------ Текст документа

При всем том искусство в России обогащалось, а не хирело; о недавней скудости своей больше и не помнило. Так встретило оно 1914, потом 1917 год.
Первые пять лет
Одним из главных последствий разгона Учредительного Собрания и захвата власти Лениным был исход из России очень большой части русской интеллигенции (в самом широком, на этот раз, смысле этого слова). Много писателей ее покинуло, но еще больше художников; им, как и музыкантам, легче было принять это решение: трудам их переводчики не нужны. Позже иные из оставшихся уехали, иные из уехавших — вернулись; но на первых порах среди оставшихся (и не готовившихся уезжать) главным образом числились те, кто либо все новшества отвергал и Запада чуждался, либо числился, напротив, среди самых крайних новаторов и бунтарей. Первым пришлось запастись терпением, хоть и ненадолго; вторых ожидал пышный, но кратковременный триумф. Первые выбрали правильно; вторые ошиблись. Их обманула метафора. Они вообразили, что революция и «революция в искусстве» — то же самое. Революция их за это наказала.

------------
------ Представленные данные

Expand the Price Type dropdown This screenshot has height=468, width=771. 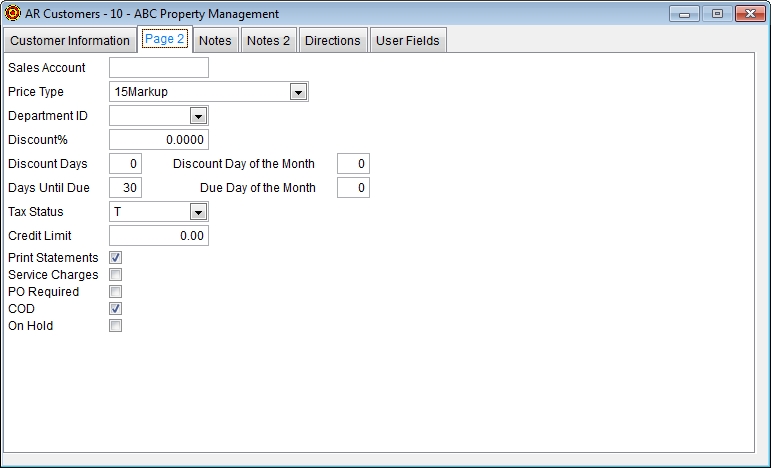pyautogui.click(x=297, y=92)
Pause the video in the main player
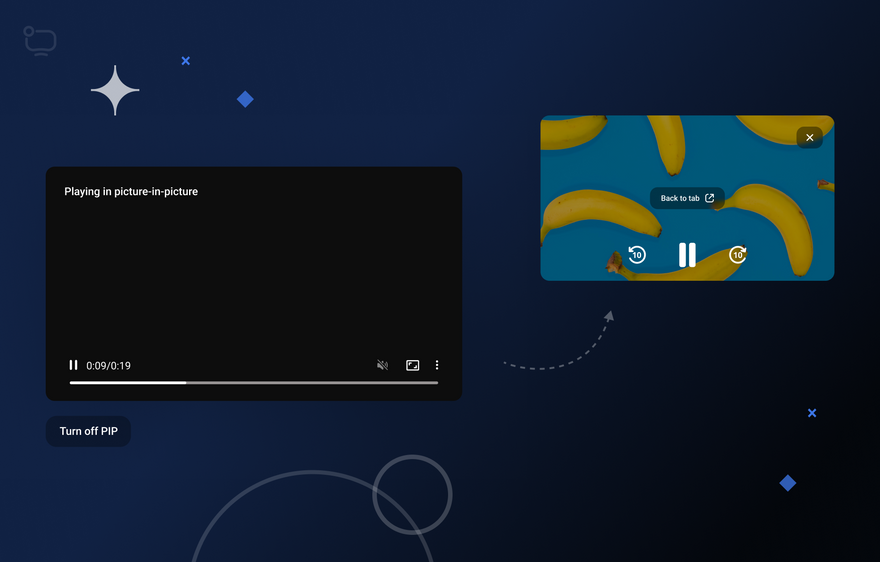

------------

Что нужно сделать
**a.** Обновите фрагмент текста об искусстве в России от слов "Первые пять лет" до слов "за это наказала." включительно, заменив "художников" на "живописцев".
**b.** Почему, согласно тексту об искусстве в России, художникам и музыкантам было легче, чем писателям, решиться на отъезд? Ответьте в одном–трех предложениях.
Данные никак не связаны с текстом об искусстве в России.

Результаты по заданиям
**a.**
Первые пять лет
Одним из главных последствий разгона Учредительного Собрания и захвата власти Лениным был исход из России очень большой части русской интеллигенции (в самом широком, на этот раз, смысле этого слова). Много писателей ее покинуло, но еще больше живописцев; им, как и музыкантам, легче было принять это решение: трудам их переводчики не нужны. Позже иные из оставшихся уехали, иные из уехавших — вернулись; но на первых порах среди оставшихся (и не готовившихся уезжать) главным образом числились те, кто либо все новшества отвергал и Запада чуждался, либо числился, напротив, среди самых крайних новаторов и бунтарей. Первым пришлось запастись терпением, хоть и ненадолго; вторых ожидал пышный, но кратковременный триумф. Первые выбрали правильно; вторые ошиблись. Их обманула метафора. Они вообразили, что революция и «революция в искусстве» — то же самое. Революция их за это наказала.

**b.** Художникам, как и музыкантам, было легче принять решение об отъезде, потому что их трудам не нужны переводчики.